What you're missing is that the cpu time limit prevents any single process
from using more than a given amount of CPU time -- whether looping around
a system call that fails or not -- and the processes limit will prevent
any user from creating more than a given number of processes.

Mind you, if one instance of the forkmonster dies because it's managed to
run up to its CPU time limit, another will manage to fork -- once.  But the
CPU time limit is useful for preventing runaway processes from looping around
system calls that do not spawn children, which is hardly uncommon.

In practice, users on timesharing systems seldom need more than 10 or 15
simultaneous processes -- in fact, often less than that number will
suffice.  Even with the default per-user process limit -- which, I would
contend, is set far too high at 160; it never used to be that high and
I do not believe that it should be that high now -- it's possible for the
superuser to clean things up easily enough, though the system will slow to
a crawl while he's doing so.  The ultimate solution lies in cleaning up the
users in question, if they're malicious or stupid enough to keep running
forkmonsters.

I would support lowering the default per-user process limit back to 80; I
suspect it was raised for the sake of convenience for those who run huge
numbers of server processes under a single UID (e.g. apache) but don't
understand how to raise the resource limit, which was a silly reason if
it's why it was done.  Certainly it was a mistake to raise the *per-user*
limit but not the *system-wide* limit, as each user can now consume twice
as many slots in a table of limited size.

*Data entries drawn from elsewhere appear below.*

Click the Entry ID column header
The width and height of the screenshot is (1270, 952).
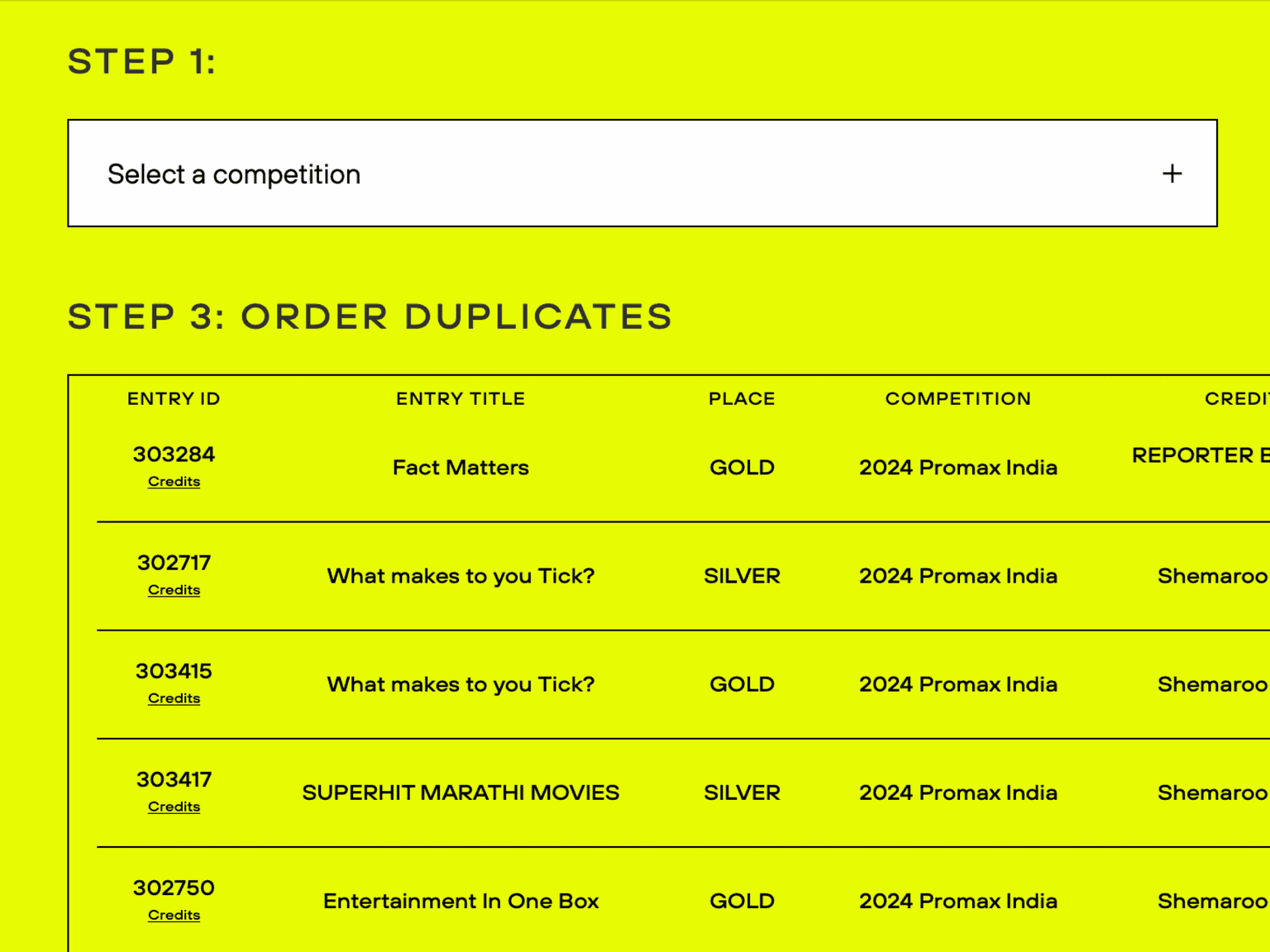174,399
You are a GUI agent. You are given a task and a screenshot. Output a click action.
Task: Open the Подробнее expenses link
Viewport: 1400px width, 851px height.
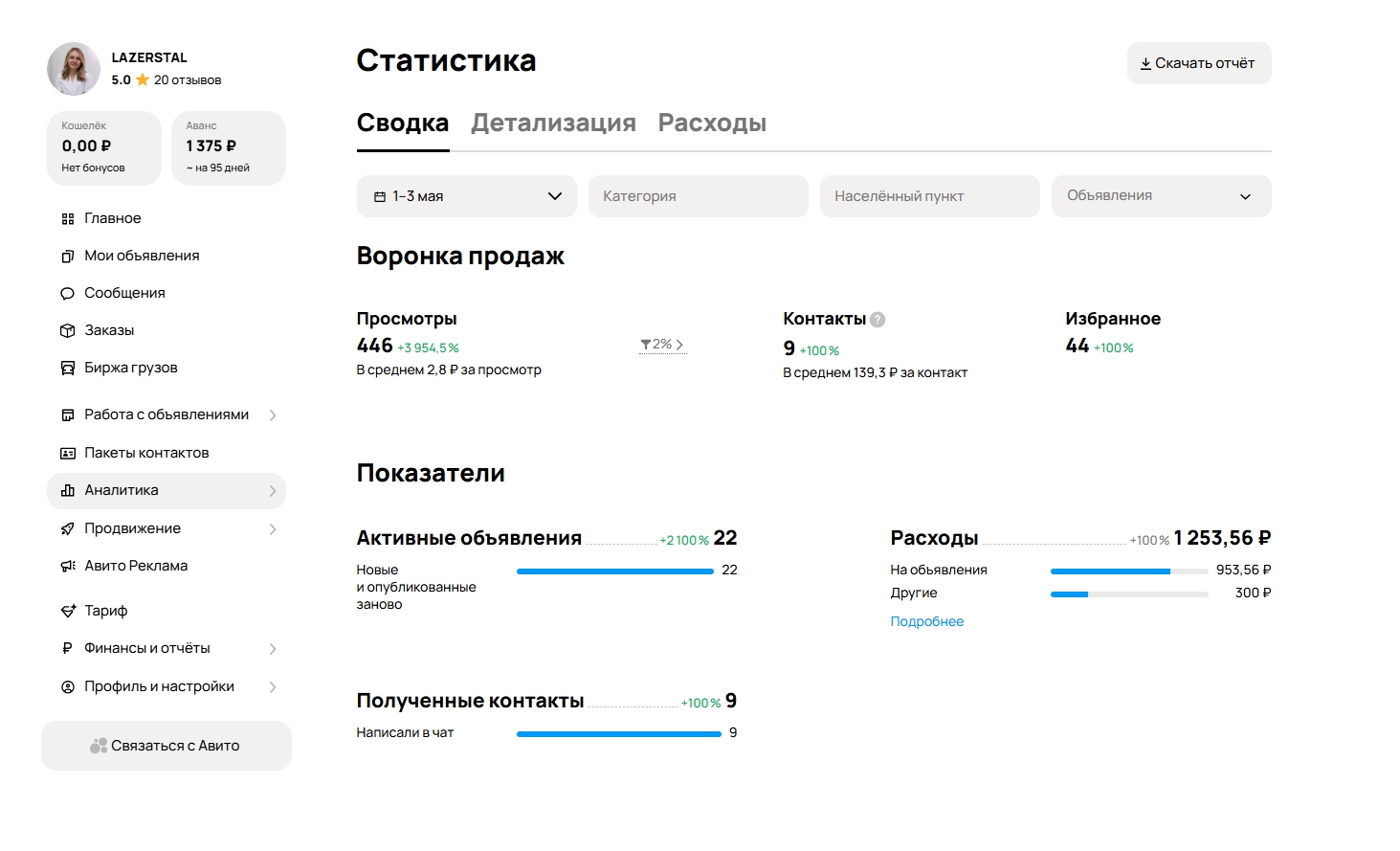926,622
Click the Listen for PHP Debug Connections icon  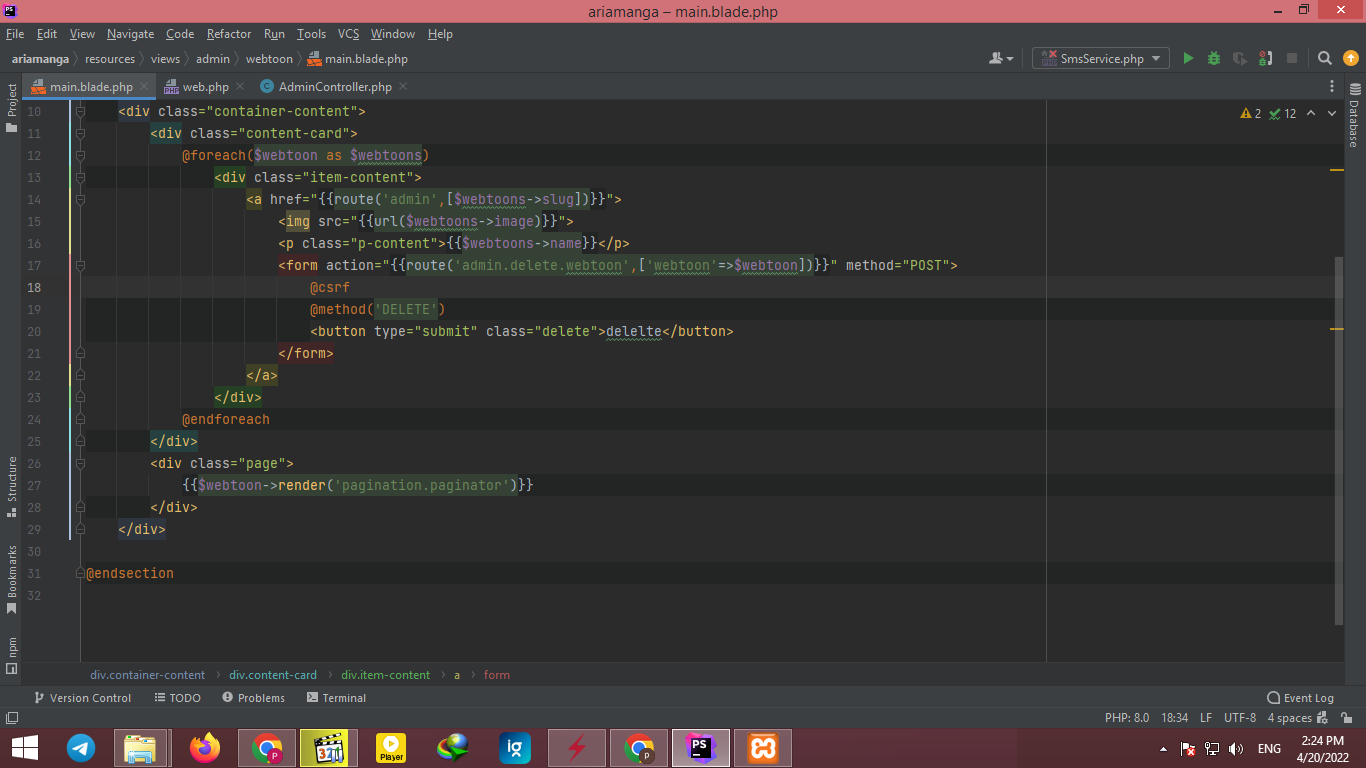coord(1265,59)
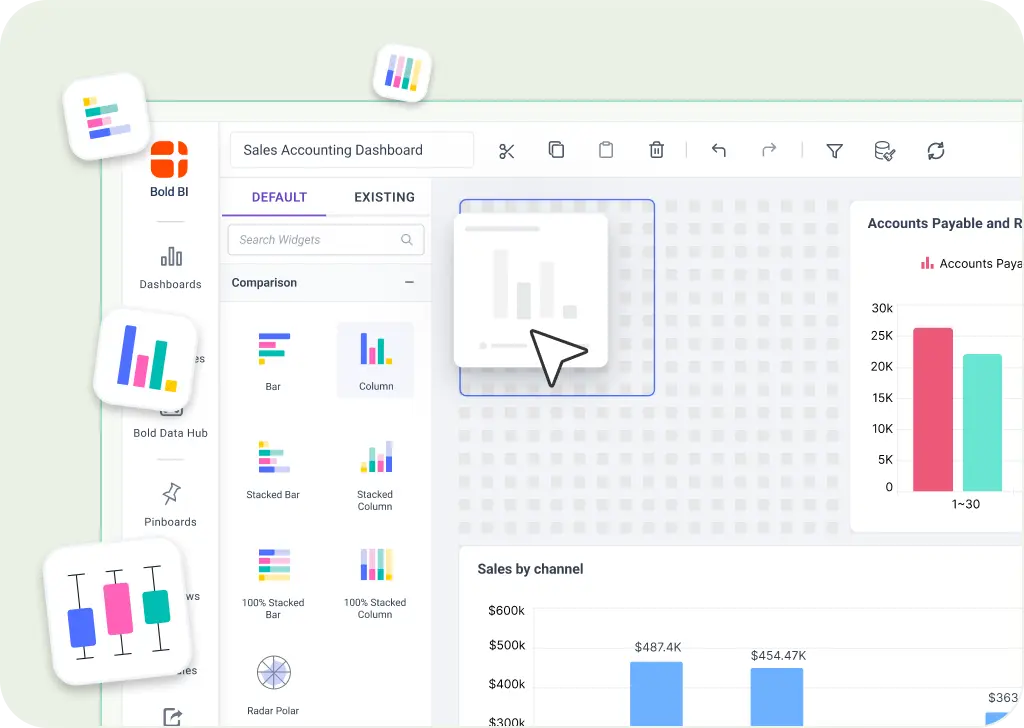Edit the Sales Accounting Dashboard title field
The image size is (1024, 728).
pos(351,150)
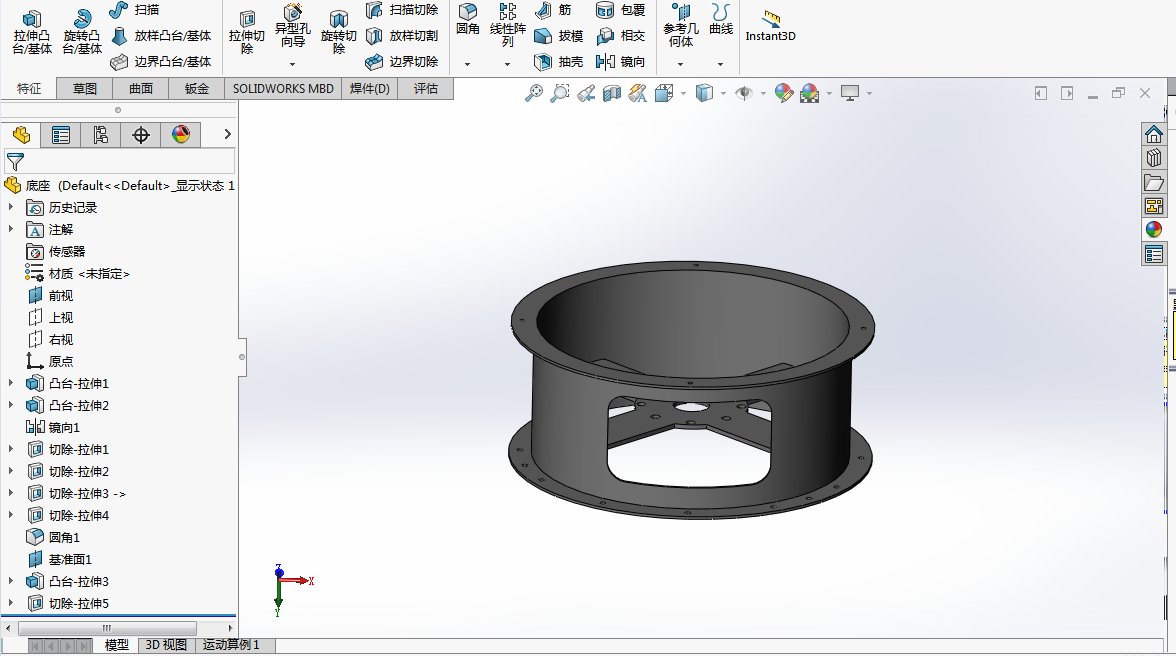This screenshot has width=1176, height=656.
Task: Click the 旋转凸台/基体 revolve boss tool
Action: click(82, 32)
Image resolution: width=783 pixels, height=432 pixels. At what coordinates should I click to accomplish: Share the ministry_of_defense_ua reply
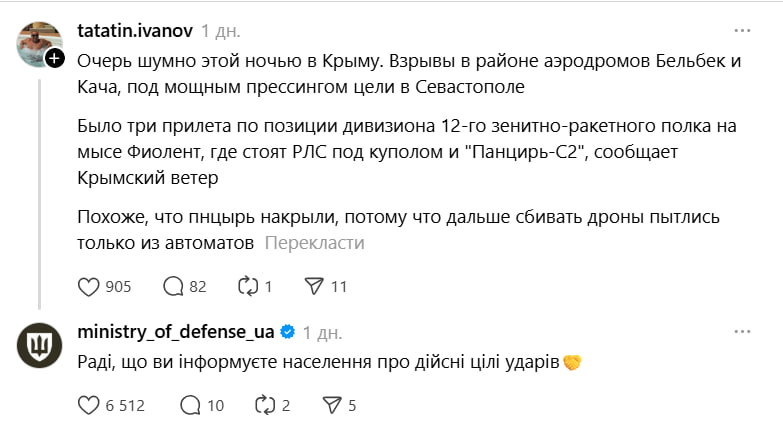click(332, 405)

Furthermore, I suggest that the incompetence of the average modern system 
administrator and his unwillingness to consider the appropriate resource 
limits for users of his system as well as to learn or build the simple tools 
he needs to deal with users who misbehave are really no good reason to do
dumb things like make system calls mysteriously sleep for half a second to
deal with broken or evil programs that loop around them.

This is an age-old problem, and it's easily addressed well enough with age-
old tools.  If we want to solve it _better_, fine -- but the solution that
was hastily committed to our tree is not an example of "better", it's an
example of "paniced misunderstanding of a well-known problem".

Thor